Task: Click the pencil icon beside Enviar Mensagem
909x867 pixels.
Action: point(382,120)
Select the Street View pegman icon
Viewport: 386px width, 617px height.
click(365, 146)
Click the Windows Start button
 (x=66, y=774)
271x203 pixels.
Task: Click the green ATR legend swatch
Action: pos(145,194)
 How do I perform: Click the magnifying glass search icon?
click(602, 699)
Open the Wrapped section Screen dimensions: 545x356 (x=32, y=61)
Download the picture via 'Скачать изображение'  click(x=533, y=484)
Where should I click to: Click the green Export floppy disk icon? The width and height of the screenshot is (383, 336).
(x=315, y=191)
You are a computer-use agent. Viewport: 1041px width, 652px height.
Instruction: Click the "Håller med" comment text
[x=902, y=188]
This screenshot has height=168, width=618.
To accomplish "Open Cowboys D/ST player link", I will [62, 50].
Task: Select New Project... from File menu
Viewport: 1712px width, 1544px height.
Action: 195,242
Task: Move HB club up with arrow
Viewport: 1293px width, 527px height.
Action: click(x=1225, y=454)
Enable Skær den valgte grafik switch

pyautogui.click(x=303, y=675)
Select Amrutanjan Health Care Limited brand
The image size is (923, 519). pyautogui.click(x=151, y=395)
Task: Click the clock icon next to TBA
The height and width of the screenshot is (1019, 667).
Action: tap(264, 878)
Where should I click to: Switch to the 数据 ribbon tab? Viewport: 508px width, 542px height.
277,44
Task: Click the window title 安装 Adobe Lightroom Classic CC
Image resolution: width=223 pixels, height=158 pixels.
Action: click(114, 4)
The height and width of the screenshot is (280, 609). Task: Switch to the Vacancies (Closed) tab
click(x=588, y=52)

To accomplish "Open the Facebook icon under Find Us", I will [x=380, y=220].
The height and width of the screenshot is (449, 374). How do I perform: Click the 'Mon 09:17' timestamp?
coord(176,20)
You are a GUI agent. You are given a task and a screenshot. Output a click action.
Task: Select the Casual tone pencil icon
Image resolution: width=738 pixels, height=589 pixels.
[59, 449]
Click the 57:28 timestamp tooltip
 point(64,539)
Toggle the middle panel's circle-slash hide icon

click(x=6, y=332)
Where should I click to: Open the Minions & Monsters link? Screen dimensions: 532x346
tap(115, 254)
_ _ _ _ _ _ _
== Exercise aim ==
Exactly as written, transcribe each line of the data.

== Result ==
Task: Click the pencil icon beside Enviar Mensagem
909x867 pixels.
Action: point(382,120)
Select the Street View pegman icon
Viewport: 386px width, 617px height.
click(365, 146)
Click the Windows Start button
 (x=66, y=774)
271x203 pixels.
Task: Click the green ATR legend swatch
Action: pos(145,194)
 How do I perform: Click the magnifying glass search icon?
click(602, 699)
Open the Wrapped section Screen dimensions: 545x356 (x=32, y=61)
Download the picture via 'Скачать изображение'  click(x=533, y=484)
Where should I click to: Click the green Export floppy disk icon? The width and height of the screenshot is (383, 336).
(x=315, y=191)
You are a computer-use agent. Viewport: 1041px width, 652px height.
Instruction: Click the "Håller med" comment text
[x=902, y=188]
This screenshot has height=168, width=618.
To accomplish "Open Cowboys D/ST player link", I will [62, 50].
Task: Select New Project... from File menu
Viewport: 1712px width, 1544px height.
Action: 195,242
Task: Move HB club up with arrow
Viewport: 1293px width, 527px height.
Action: click(x=1225, y=454)
Enable Skær den valgte grafik switch

pyautogui.click(x=303, y=675)
Select Amrutanjan Health Care Limited brand
The image size is (923, 519). pyautogui.click(x=151, y=395)
Task: Click the clock icon next to TBA
The height and width of the screenshot is (1019, 667).
Action: tap(264, 878)
Where should I click to: Switch to the 数据 ribbon tab? Viewport: 508px width, 542px height.
277,44
Task: Click the window title 安装 Adobe Lightroom Classic CC
Image resolution: width=223 pixels, height=158 pixels.
Action: click(114, 4)
The height and width of the screenshot is (280, 609). Task: Switch to the Vacancies (Closed) tab
click(x=588, y=52)

To accomplish "Open the Facebook icon under Find Us", I will [x=380, y=220].
The height and width of the screenshot is (449, 374). How do I perform: Click the 'Mon 09:17' timestamp?
coord(176,20)
You are a GUI agent. You are given a task and a screenshot. Output a click action.
Task: Select the Casual tone pencil icon
Image resolution: width=738 pixels, height=589 pixels.
[59, 449]
Click the 57:28 timestamp tooltip
 point(64,539)
Toggle the middle panel's circle-slash hide icon

click(x=6, y=332)
Where should I click to: Open the Minions & Monsters link? Screen dimensions: 532x346
tap(115, 254)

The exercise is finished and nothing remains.